Modem 03.04.2026, 08:30

  • Keystone

Per vent’anni la tregua non si tradusse in una soluzione politica definitiva. La crisi economica e istituzionale del Libano, il peso dell’Iran e il rafforzamento militare di Hezbollah mantennero alta la tensione. E dopo il 7 ottobre 2023 e la guerra di Gaza, il fronte israelo-libanese è tornato ad accendersi.

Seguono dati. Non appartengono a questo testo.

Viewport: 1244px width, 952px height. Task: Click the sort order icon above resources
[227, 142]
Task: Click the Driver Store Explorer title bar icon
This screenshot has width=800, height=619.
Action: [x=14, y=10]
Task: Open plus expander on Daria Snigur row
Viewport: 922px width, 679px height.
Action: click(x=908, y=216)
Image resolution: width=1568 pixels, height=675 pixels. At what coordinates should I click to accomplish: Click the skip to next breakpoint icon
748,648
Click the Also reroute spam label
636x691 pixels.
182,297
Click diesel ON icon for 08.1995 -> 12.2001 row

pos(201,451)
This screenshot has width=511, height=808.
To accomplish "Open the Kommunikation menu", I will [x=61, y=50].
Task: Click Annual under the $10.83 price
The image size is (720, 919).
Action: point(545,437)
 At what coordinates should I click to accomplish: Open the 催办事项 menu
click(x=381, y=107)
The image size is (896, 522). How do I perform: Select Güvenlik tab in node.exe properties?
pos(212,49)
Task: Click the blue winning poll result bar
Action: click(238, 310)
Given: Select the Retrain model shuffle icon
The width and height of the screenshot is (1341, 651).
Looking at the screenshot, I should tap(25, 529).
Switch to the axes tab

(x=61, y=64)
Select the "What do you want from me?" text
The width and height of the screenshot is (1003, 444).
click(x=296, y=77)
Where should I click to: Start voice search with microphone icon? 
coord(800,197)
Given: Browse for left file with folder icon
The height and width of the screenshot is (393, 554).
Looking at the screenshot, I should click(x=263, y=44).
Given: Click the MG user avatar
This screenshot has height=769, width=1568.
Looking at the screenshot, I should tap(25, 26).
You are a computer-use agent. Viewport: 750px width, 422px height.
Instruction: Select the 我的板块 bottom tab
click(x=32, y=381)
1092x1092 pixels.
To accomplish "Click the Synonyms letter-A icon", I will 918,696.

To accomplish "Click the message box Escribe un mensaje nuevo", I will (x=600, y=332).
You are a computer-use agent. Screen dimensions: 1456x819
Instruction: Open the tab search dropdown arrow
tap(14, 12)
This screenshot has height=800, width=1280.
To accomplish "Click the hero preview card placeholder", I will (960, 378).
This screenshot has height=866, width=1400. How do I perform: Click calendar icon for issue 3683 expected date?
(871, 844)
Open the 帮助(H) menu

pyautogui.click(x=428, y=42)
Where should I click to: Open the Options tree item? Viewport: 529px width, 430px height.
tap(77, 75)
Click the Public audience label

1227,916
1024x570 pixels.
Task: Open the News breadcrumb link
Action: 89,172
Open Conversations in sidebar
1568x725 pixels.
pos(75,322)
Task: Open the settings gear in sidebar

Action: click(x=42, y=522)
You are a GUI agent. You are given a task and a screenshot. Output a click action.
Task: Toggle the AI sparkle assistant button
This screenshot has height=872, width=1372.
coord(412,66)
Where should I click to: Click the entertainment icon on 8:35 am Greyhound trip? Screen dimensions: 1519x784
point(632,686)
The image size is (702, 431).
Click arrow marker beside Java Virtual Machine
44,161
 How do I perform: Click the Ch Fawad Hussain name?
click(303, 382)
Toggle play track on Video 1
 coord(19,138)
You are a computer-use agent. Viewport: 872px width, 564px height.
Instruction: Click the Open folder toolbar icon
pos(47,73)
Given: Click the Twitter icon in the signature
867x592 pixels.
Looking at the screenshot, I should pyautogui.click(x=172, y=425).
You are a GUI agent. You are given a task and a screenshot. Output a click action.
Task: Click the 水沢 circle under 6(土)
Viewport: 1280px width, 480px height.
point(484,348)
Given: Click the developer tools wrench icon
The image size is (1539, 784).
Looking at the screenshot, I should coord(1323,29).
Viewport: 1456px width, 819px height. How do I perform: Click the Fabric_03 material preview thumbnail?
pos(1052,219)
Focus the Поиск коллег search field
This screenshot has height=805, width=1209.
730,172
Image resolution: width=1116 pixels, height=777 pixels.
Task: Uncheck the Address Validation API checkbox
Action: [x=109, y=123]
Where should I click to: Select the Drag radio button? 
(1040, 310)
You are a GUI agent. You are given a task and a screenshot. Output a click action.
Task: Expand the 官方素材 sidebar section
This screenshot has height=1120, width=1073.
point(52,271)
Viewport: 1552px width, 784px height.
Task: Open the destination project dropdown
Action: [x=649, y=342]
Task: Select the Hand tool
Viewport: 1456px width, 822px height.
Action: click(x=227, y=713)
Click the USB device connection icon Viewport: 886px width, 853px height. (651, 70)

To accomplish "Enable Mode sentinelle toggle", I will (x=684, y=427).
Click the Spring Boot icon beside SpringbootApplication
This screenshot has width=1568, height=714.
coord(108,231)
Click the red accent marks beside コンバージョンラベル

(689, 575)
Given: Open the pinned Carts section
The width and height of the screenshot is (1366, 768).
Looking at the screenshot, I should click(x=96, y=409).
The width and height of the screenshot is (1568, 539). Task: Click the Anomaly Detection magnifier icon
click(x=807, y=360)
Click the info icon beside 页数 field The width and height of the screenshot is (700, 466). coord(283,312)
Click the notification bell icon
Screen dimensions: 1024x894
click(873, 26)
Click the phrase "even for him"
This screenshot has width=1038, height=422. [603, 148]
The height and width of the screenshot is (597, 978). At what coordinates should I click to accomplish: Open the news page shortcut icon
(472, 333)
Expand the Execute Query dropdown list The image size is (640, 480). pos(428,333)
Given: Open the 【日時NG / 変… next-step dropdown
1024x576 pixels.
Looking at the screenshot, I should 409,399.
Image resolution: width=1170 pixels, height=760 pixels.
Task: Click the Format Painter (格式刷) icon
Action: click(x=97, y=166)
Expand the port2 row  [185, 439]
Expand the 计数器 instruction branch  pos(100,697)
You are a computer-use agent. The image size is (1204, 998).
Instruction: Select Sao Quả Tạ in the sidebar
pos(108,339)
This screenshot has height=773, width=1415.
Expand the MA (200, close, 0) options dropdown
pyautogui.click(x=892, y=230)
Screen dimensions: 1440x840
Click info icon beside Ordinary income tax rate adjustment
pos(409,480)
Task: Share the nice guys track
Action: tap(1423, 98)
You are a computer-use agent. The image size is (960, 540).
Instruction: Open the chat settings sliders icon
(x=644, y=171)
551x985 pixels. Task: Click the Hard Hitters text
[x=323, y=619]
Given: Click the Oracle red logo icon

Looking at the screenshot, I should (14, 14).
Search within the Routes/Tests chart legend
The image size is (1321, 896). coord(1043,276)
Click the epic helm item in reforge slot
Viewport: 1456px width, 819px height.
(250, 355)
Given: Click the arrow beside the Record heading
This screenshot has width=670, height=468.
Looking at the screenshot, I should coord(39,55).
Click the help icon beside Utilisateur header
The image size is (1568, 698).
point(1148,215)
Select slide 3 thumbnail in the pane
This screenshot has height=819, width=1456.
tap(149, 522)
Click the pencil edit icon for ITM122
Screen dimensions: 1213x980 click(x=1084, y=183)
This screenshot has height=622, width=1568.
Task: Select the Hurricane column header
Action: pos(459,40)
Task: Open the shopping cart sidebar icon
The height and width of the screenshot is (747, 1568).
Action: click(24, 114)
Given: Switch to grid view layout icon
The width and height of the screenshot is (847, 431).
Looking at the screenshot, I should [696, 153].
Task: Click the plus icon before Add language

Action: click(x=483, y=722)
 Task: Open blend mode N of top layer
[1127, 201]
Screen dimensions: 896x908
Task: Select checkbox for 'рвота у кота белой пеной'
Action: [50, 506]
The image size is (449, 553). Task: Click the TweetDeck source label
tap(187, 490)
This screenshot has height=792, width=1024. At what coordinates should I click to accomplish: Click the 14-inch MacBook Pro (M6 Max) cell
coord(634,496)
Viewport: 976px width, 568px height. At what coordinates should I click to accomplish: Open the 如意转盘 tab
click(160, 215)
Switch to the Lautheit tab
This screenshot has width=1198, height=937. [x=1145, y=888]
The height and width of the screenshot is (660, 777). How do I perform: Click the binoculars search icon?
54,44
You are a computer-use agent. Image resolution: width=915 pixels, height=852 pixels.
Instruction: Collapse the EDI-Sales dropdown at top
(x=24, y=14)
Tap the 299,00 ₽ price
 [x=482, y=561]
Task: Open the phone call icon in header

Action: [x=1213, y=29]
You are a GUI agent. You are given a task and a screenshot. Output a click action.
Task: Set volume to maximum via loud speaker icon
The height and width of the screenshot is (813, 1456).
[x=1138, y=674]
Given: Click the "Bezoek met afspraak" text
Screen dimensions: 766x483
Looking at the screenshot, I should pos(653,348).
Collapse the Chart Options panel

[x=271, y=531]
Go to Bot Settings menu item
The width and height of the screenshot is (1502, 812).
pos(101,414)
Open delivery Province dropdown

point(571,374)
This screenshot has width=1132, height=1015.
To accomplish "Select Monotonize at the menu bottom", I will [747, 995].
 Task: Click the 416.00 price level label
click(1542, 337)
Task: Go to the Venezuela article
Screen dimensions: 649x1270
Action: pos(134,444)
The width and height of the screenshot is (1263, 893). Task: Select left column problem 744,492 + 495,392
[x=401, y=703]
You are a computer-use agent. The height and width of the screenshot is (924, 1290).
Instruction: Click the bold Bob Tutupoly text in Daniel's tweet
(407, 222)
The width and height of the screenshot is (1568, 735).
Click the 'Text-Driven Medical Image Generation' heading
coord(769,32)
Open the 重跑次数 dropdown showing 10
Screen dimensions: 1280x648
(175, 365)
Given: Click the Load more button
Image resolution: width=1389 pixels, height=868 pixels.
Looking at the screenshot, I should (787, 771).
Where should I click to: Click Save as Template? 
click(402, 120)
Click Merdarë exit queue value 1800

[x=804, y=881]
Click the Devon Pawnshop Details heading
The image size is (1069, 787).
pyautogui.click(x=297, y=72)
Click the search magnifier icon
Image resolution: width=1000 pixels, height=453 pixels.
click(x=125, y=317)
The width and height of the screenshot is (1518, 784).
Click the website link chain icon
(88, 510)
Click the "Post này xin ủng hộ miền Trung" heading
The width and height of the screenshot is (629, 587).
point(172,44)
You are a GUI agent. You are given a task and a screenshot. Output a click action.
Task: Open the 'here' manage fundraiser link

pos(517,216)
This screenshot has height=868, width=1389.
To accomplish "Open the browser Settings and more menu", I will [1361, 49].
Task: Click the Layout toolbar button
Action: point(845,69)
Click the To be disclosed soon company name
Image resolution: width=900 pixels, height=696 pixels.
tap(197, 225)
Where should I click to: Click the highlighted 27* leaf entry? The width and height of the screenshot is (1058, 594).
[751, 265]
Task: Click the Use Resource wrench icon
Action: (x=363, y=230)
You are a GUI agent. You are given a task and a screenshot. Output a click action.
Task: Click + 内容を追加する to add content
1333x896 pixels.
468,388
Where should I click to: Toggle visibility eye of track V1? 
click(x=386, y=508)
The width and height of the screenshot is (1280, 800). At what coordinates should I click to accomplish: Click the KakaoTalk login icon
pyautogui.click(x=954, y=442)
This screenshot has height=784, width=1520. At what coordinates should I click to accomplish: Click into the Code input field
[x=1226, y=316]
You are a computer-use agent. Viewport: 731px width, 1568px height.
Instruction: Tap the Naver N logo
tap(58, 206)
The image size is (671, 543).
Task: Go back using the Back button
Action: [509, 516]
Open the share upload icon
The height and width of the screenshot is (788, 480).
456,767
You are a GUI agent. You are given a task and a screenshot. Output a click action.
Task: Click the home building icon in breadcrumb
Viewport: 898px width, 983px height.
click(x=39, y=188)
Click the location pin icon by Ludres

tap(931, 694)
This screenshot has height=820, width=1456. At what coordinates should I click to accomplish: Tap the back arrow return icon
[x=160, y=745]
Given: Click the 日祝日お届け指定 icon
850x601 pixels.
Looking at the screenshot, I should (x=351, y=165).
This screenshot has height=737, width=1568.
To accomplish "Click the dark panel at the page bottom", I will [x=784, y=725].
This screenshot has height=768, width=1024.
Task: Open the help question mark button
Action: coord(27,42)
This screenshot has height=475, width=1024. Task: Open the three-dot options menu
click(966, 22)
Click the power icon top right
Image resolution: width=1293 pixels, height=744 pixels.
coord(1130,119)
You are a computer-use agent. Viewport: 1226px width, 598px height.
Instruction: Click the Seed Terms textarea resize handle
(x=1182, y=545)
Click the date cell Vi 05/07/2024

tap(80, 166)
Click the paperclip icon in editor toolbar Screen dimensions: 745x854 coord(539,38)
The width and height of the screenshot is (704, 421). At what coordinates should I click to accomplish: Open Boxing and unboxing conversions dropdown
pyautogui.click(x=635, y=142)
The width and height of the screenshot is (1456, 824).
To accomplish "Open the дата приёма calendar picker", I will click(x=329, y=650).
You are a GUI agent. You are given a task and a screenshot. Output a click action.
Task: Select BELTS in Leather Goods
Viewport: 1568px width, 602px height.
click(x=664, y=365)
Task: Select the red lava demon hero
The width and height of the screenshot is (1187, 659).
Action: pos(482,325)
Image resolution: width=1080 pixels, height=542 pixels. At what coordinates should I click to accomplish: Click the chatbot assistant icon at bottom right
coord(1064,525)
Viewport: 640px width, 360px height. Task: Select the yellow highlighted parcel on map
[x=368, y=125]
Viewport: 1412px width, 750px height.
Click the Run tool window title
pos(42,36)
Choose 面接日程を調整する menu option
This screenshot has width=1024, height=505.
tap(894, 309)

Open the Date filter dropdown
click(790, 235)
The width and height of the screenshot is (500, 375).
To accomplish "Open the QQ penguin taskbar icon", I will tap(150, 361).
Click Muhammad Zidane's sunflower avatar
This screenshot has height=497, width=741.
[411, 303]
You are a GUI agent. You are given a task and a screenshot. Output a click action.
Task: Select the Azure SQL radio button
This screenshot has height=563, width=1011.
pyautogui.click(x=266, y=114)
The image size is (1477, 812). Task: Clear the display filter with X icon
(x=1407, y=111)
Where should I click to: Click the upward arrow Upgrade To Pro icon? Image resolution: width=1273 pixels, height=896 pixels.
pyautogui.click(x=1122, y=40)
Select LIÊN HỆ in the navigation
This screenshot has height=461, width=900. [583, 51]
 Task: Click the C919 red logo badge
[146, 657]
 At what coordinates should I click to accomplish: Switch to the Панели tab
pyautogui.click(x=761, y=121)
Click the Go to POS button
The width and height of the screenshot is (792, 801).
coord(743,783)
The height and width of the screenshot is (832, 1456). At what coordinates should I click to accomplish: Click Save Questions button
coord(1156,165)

Il cessate il fuoco del 2024, che richiamava gli obiettivi della Risoluzione 1701 rimasti in larga parte incompiuti, e la fase diplomatica riattivata nel 2026 hanno aperto la strada a un nuovo tentativo di stabilizzazione. Restano tuttavia irrisolte questioni decisive, a partire dal ruolo di Hezbollah e dalla capacità dello Stato libanese di esercitare pienamente la propria sovranità.

Ancora oggi, la Risoluzione 1701 resta il principale riferimento diplomatico per la sicurezza del confine, insieme agli impegni del 2024. ONU e UNIFIL continuano a operare lungo la Linea Blu in un contesto segnato da tensioni e violazioni, mentre una soluzione politica duratura rimane lontana.

Il Libano meridionale mostra dunque che la stabilità non nasce dalla sola assenza delle armi, ma dalla capacità di affrontare le fratture che generano i conflitti; la tregua del 2006 non cancellò infatti quelle divisioni: le consegnò semplicemente al futuro. E la nuova fase diplomatica potrà aprire una strada diversa solo se riuscirà a trasformare gli impegni sulla carta in un equilibrio politico condiviso.